São Roque, SP, 13 (AE) - A família do piloto de motocross Fábio Martins da Silva, de 19 anos, assassinado na madrugada de 18 de junho, em São Roque, a 65 quilômetros de São Paulo, acusa a polícia de proteger o acusado pelo crime, o estudante Eros Eamon Germin, de 18 anos, filho de um oficial da Aeronáutica. Segundo os advogados César Augusto Germano e Regina Branca Badan, contratados pelos familiares da vítima, mesmo tendo recebido voz de prisão em flagrante, Eros continua em liberdade.
Passados 25 dias, ainda não foi feita uma busca para apreender a arma do crime. "Nosso receio é de que acusado fique impune diante da omissão de quem deveria coibir o abuso", disse Germano. Vice-campeão de motocross em 98 e considerado uma das promessas do esporte, Fábio foi morto durante uma discussão no trânsito. Ele passeava de carro com a namorada, Samara Dorador, quando Eros teria mexido com a moça. Ao descer para tomar satisfação, foi golpeado com um canivete no peito, braço e costas. A lâmina perfurou o coração, baço e pulmão. Levado à Santa Casa, ele não resistiu.
Policiais militares interceptaram o acusado quando ele chegava em sua casa, na Vila Militar Aeronáutica.
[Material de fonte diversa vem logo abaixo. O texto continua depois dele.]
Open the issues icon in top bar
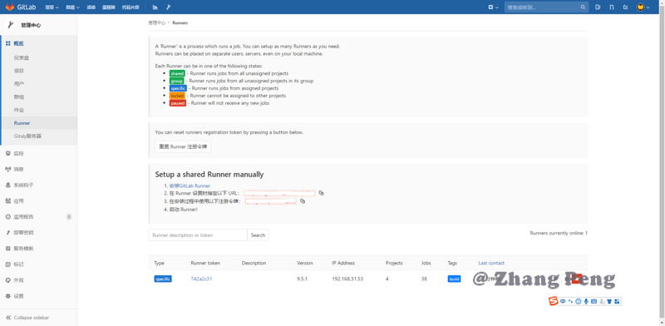This screenshot has height=326, width=665. click(598, 7)
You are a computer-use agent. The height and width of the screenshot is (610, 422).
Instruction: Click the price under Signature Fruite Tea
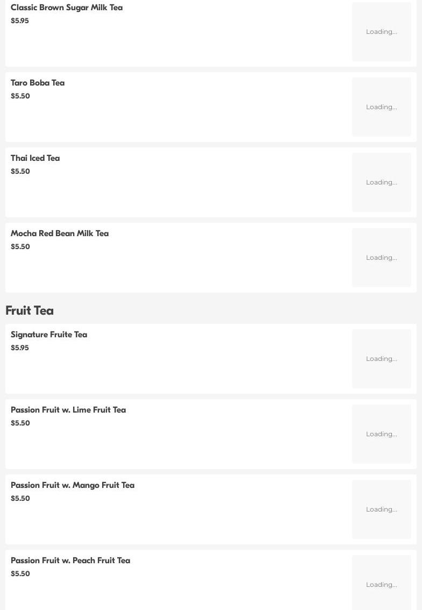tap(20, 348)
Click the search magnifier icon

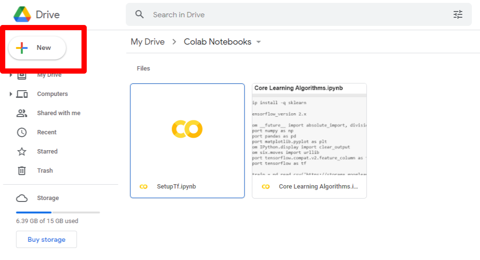pos(139,14)
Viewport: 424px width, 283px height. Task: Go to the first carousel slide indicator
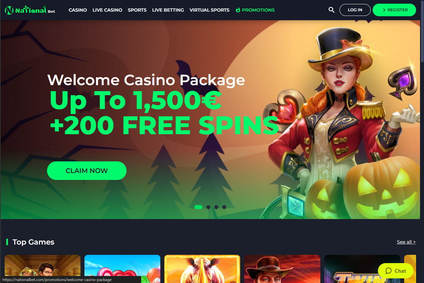198,207
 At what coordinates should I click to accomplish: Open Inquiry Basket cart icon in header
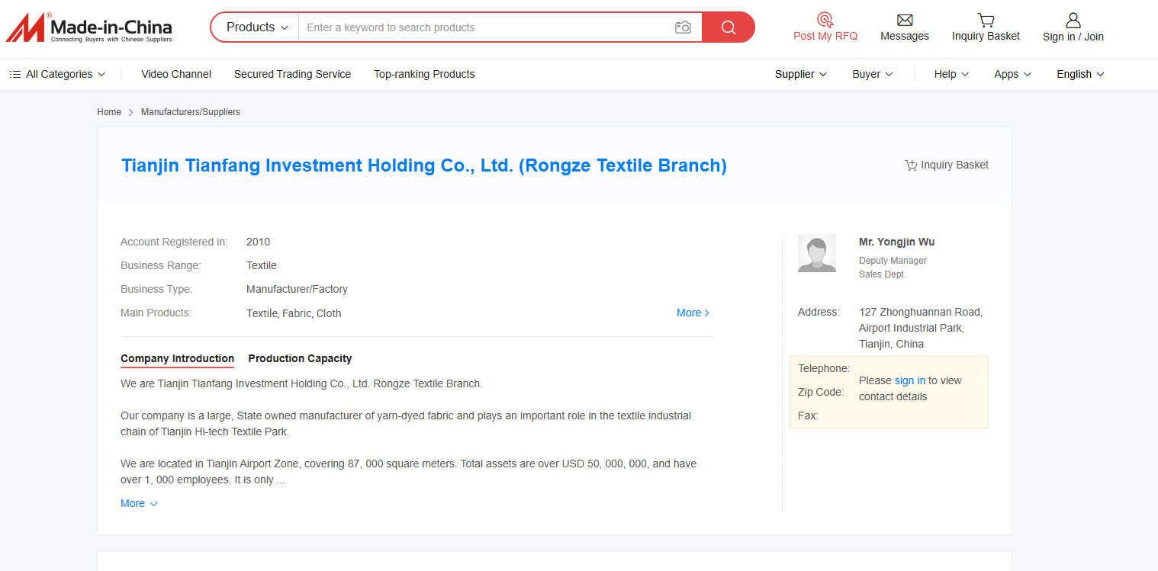pos(986,20)
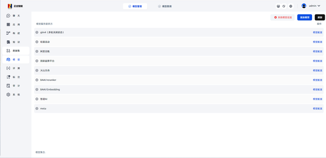Select the 数据集 dataset sidebar item
Viewport: 326px width, 158px height.
point(16,51)
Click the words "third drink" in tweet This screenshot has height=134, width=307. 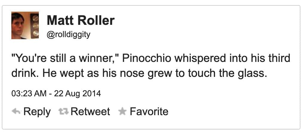279,58
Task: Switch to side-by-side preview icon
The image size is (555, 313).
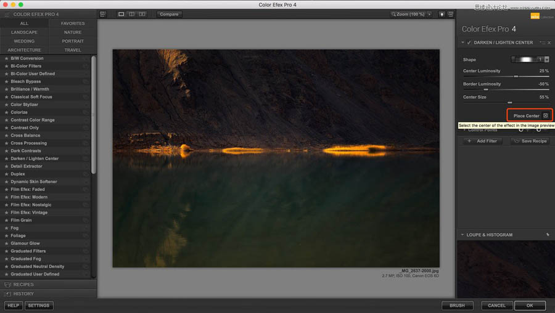Action: 142,14
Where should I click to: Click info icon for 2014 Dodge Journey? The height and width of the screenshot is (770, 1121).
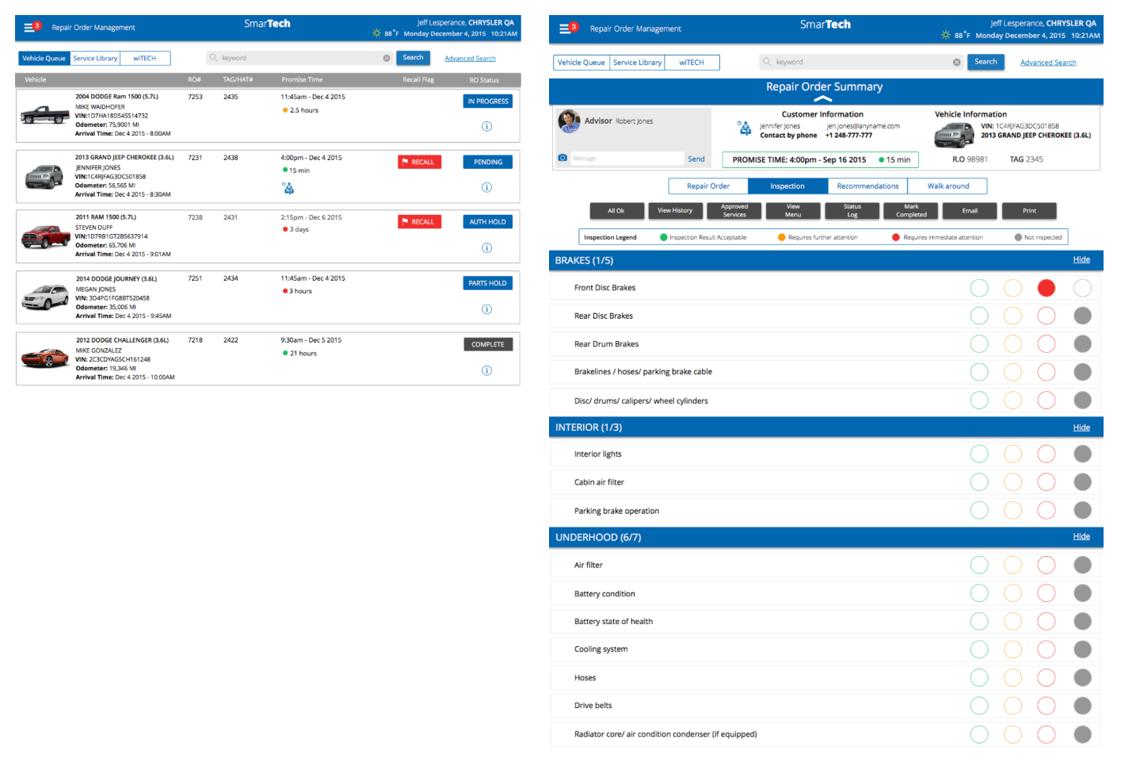click(486, 309)
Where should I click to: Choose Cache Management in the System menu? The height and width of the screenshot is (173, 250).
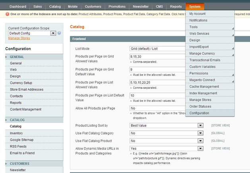(x=204, y=87)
Eros recebeu voz de prisão, mas seu pai, o sargento Antônio Luiz Germin, evitou que o filho fosse levado, alegando que se tratava de zona militar da Aeronáutica, sobre a qual os policiais não tinham jurisdição. O oficial comprometera-se a apresentar o filho à polícia, com um advogado.
Hoje os advogados protocolaram um pedido de prisão preventiva contra Eros no Fórum de São Roque. Eles alegam que o estudante pediu transferência da escola e pode estar sendo preparada sua fuga. O delegado do município, Robson Lorencetti Ernesto, disse que não pediu a preventiva do acusado por não haver respaldo legal. "Ele mora na cidade, não tem antecedentes e já foi interrogado." No depoimento Eros admitiu a agressão mas alegou legítima defesa. Ele se comprometeu a entregar à polícia o canivete usado para matar Fábio, mas até hoje não havia feito. O delegado informou que falta apenas ouvir o comandante da Vila Militar para encerrar o inquérito.